Certaines décisions semblent simples.
D'autres nous accompagnent pendant des semaines, parfois des mois, sans qu'une direction claire ne se dégage.
Ce n'est pas toujours parce que les possibilités manquent.
Bien souvent, plusieurs options paraissent cohérentes.
Chacune possède ses avantages, ses limites et ses arguments.
Alors nous réfléchissons davantage.
Nous comparons.
Nous demandons des avis.
Nous cherchons à être certains de faire le bon choix.
Pourtant, il arrive qu'aucune réponse ne s'impose véritablement.
Dans ces moments-là, la difficulté ne vient pas seulement de la décision elle-même.
Elle révèle souvent qu'un discernement est encore en train de mûrir.
Nous confondons facilement ces deux mouvements.
Choisir consiste à comparer différentes possibilités.
Décider est autre chose.
C'est reconnaître qu'une direction est devenue suffisamment claire pour pouvoir être assumée.
Cette reconnaissance ne dépend pas uniquement de la logique.
Une décision peut sembler raisonnable tout en laissant un sentiment d'instabilité.
À l'inverse, une direction peut paraître plus exigeante et pourtant apporter une profonde cohérence intérieure.
Le discernement ne consiste donc pas à trouver l'option parfaite.
Il consiste à reconnaître celle qui devient profondément juste pour soi.
Une décision juste apparaît rarement d'un seul coup.
Le plus souvent, elle se révèle progressivement.
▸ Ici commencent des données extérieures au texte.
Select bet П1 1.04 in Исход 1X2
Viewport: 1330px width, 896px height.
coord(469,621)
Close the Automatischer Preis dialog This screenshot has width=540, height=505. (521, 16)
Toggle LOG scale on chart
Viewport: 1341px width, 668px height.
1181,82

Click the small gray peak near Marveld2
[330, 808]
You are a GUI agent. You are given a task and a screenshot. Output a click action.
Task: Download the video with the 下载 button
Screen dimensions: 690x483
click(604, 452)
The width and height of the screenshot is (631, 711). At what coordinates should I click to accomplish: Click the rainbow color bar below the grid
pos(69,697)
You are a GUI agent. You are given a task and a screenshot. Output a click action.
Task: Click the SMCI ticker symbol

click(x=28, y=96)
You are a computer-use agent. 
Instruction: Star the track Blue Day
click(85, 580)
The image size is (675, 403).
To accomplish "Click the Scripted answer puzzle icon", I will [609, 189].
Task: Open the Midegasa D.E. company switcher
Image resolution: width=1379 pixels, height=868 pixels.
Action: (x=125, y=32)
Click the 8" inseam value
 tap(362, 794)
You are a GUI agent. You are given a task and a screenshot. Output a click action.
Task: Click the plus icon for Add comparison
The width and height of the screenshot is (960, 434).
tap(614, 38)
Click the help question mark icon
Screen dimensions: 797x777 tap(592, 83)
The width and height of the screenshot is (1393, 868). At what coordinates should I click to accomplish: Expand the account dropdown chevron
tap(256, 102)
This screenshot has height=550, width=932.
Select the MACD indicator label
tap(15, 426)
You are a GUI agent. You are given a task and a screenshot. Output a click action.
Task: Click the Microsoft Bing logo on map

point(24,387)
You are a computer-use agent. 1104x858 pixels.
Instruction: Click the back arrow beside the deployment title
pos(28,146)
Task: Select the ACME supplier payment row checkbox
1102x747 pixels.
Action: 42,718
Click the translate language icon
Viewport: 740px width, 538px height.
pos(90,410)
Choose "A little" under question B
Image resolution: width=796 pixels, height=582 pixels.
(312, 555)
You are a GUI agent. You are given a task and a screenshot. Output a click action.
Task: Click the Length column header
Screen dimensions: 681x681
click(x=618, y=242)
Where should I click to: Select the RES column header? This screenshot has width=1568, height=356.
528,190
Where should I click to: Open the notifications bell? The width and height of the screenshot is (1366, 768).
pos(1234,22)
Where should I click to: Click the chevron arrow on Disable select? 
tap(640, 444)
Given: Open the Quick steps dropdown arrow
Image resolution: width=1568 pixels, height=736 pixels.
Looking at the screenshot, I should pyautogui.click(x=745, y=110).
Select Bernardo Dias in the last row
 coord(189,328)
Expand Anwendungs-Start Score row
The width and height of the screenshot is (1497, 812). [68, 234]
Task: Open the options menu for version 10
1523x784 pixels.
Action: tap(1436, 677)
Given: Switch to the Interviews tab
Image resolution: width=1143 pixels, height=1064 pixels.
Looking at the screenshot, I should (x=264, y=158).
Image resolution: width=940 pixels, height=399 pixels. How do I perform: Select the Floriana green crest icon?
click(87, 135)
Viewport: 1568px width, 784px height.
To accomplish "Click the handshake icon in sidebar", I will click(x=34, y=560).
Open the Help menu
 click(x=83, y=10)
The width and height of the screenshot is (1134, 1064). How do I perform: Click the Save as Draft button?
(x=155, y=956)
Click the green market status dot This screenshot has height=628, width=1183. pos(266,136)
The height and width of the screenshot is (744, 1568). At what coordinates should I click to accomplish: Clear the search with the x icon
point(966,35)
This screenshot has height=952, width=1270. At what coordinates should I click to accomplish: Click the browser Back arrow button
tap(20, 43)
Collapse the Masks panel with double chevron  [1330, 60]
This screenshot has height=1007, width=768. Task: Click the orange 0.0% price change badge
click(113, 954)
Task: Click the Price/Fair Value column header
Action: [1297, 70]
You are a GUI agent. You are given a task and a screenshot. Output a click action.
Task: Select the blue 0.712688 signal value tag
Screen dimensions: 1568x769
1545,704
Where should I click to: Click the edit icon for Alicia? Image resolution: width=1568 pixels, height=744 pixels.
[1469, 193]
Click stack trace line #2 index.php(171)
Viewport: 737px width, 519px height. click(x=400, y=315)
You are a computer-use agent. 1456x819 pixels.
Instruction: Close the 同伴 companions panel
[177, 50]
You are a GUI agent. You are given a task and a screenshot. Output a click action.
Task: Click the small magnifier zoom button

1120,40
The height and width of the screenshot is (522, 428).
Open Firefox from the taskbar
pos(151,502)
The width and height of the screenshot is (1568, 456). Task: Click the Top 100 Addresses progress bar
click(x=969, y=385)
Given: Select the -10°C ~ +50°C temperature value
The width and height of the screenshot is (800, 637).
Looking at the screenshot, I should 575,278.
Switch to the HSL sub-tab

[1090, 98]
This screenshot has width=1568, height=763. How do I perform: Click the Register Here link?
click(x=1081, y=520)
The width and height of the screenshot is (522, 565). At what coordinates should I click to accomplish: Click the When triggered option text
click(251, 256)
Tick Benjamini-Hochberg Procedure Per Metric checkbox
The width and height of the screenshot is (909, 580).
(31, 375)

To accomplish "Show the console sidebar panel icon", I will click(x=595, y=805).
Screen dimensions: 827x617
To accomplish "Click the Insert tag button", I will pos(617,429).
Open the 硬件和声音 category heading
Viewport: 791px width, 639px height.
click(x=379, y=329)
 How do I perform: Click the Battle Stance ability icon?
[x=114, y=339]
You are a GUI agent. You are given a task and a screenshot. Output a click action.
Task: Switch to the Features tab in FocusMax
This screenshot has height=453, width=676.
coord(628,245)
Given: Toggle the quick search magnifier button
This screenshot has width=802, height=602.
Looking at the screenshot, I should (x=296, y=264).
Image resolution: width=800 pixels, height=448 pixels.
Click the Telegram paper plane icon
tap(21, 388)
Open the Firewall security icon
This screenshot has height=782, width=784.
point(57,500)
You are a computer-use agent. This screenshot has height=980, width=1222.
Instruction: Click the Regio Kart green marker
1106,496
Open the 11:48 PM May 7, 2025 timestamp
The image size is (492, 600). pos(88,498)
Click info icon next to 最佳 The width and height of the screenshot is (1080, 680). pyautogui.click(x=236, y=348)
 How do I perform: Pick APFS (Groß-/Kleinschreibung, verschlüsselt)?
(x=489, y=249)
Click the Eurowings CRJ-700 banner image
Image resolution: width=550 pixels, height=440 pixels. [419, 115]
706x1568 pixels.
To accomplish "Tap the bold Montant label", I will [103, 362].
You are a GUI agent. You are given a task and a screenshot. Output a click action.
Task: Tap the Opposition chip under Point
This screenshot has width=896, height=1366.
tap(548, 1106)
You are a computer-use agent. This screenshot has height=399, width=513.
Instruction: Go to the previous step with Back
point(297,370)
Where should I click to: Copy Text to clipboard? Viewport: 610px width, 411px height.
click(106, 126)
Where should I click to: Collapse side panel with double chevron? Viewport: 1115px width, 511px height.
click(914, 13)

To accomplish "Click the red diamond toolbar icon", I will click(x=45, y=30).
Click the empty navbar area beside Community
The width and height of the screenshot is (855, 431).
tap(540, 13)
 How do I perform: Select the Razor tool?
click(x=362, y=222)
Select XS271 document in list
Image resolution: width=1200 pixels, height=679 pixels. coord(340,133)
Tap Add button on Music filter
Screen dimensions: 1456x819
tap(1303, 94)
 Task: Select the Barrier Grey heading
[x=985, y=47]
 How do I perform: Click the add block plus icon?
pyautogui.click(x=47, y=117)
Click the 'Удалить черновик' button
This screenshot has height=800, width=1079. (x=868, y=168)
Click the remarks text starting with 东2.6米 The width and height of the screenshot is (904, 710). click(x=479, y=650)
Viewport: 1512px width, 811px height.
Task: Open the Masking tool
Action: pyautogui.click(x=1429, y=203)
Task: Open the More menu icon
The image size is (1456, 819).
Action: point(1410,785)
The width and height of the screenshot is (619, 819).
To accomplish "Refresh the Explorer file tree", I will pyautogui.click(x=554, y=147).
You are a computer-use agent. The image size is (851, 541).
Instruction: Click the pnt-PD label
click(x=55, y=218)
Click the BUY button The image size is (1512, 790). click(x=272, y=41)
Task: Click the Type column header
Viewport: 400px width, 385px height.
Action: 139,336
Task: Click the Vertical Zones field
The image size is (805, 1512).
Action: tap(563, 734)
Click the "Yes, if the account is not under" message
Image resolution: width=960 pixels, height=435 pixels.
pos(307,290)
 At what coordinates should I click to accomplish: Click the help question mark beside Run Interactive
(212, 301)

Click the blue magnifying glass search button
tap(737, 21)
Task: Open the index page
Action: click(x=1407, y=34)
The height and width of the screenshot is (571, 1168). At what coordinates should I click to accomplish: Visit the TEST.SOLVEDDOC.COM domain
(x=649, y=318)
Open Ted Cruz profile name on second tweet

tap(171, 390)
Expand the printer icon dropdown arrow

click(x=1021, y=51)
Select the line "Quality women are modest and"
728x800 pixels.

Une compréhension s'affine.
Un ressenti devient plus clair.
Une évidence discrète commence à prendre sa place.
Ce qui était confus devient plus lisible.
Reconnaître ce qui devient juste ne signifie pas être certain de tout.
Cela signifie percevoir qu'une direction se distingue peu à peu des autres.
Elle ne cherche plus à convaincre.
Elle devient simplement plus cohérente.
Cette reconnaissance marque une étape importante du discernement.
Avant même que la décision ne soit posée, quelque chose s'est déjà clarifié intérieurement.

Le discernement ne se construit pas uniquement par la réflexion.
Il se reconnaît aussi dans le ressenti.
Le corps peut devenir un précieux repère.
Une tension, un apaisement, un élan ou un resserrement ne disent pas à eux seuls quelle décision prendre, mais ils apportent une information qu'il serait dommage d'ignorer.
Le corps participe au discernement en révélant des informations que le mental ne perçoit pas toujours.
Peu à peu, lorsque le mental s'apaise et que les ressentis deviennent plus lisibles, une direction peut être reconnue avec davantage de clarté.

Dans l'univers de l'Axe de Vie®, cette clarté intérieure constitue un point d'appui.
Retrouver son axe ne consiste pas à contrôler la vie ni à supprimer toute hésitation.
C'est revenir à cet espace intérieur à partir duquel une direction peut être reconnue avec davantage de justesse.
À partir de cet axe, la décision n'est plus seulement une réponse à une situation.
Elle devient l'expression d'une cohérence entre ce que nous percevons, ce que nous ressentons et la manière dont nous choisissons d'agir.
C'est cette cohérence qui permet d'avancer, même lorsque tout n'est pas encore connu.
Une décision juste ne se reconnaît pas uniquement avant d'être prise.
Elle continue de se révéler après.
Les circonstances peuvent rester inconfortables.
Certaines personnes peuvent ne pas comprendre votre position.
Des ajustements peuvent être nécessaires.
Pourtant, quelque chose demeure stable.
Vous ne ressentez plus le besoin de remettre sans cesse votre décision en question.
Vous pouvez écouter, dialoguer et réévaluer certains aspects si la situation évolue, sans pour autant vous éloigner de ce qui est devenu profondément juste.
Cette stabilité ne signifie pas que tout est acquis.
Elle se confirme au fil de vos actes.
Plus vous avancez, plus vous constatez que votre décision demeure cohérente avec ce que vous vivez intérieurement.